Jeszcze raz dziękuję i zapraszam ponownie. Pozdrawiam
wszystkich serdecznie.
czytam z zainteresowaniem
Się czyta pierwsze frazy i się wie. Na szczęście
trzyma formę do końca. Pomysł, wykonanie iście udane.
Metafory aż tańczą.
najważniejsze, że udało sie ocalić miłość.
Też bardzo mi się podobają metafory,
cóż miłość wisiała na włosku, ale wygląda na to, że
jednak została ocalona i "szaranności" będzie mogła
urozmaicać i koloryzować, tak, to fajny neologizm ta
szaranność, a wiersz mi się bardzo podoba.

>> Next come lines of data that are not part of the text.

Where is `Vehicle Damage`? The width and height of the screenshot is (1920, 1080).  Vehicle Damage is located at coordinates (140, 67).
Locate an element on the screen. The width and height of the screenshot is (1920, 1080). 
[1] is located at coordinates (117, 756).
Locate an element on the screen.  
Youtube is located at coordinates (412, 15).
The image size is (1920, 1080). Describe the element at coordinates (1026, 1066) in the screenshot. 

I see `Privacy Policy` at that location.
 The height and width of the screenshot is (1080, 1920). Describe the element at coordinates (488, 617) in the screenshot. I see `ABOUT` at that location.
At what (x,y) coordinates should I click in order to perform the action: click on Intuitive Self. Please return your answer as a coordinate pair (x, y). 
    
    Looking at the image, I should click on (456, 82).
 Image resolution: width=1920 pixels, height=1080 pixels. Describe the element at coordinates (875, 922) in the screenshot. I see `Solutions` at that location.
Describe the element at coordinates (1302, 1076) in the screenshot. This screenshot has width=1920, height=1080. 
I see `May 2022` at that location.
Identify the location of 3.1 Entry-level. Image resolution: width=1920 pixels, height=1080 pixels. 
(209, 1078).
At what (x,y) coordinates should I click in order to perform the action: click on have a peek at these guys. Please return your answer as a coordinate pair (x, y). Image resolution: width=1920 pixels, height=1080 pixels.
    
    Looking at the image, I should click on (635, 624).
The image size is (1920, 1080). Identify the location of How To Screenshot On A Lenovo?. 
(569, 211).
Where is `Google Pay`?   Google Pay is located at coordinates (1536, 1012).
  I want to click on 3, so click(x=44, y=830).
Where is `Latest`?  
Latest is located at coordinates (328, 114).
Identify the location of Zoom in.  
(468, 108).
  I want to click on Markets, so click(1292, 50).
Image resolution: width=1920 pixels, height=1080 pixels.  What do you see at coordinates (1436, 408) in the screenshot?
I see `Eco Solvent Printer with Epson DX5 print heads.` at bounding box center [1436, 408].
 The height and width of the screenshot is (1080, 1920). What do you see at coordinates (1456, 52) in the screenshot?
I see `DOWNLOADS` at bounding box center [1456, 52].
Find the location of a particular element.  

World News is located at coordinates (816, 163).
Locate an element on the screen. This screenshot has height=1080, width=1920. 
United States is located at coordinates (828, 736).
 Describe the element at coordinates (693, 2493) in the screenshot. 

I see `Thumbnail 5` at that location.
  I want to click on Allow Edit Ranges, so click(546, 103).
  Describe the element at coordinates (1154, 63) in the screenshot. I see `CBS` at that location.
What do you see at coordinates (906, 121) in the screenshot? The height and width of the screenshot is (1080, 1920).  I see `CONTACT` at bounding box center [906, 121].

Dobrej reszty tygodnia życzę :)
Śliczny wiersz. Pozdrawiam.
niezwykła metaforyka, ale te dwa pierwsze dopełniacze
rzeczywiście trochę nie pasują; poza tym:
piękny wiersz;
pozdrawiam
Zastanawiam się czy wiersz musi być napisany poprawnie
gramatycznie metaforami obłożony dopełniaczami
ogrodzony, wysiadam w nosie to mam treści szukam a nie
7 pięknych przypadków...
Szata codzienność nie musi być jarzmem,ale chyba
często bywa?
Wymowny wiersz.
Pozdrawiam
Przepraszam za wtręt nawiązujący do wypowiedzi
szanownych Poprzedniczek.
"Szaranność" uważam za piękny neologizm. Moim zdaniem
to szara codzienność.
I ciężko to zauważyć (możliwości edytorskie portalu są
więcej niż skromne), ale jest to wiersz rymowany.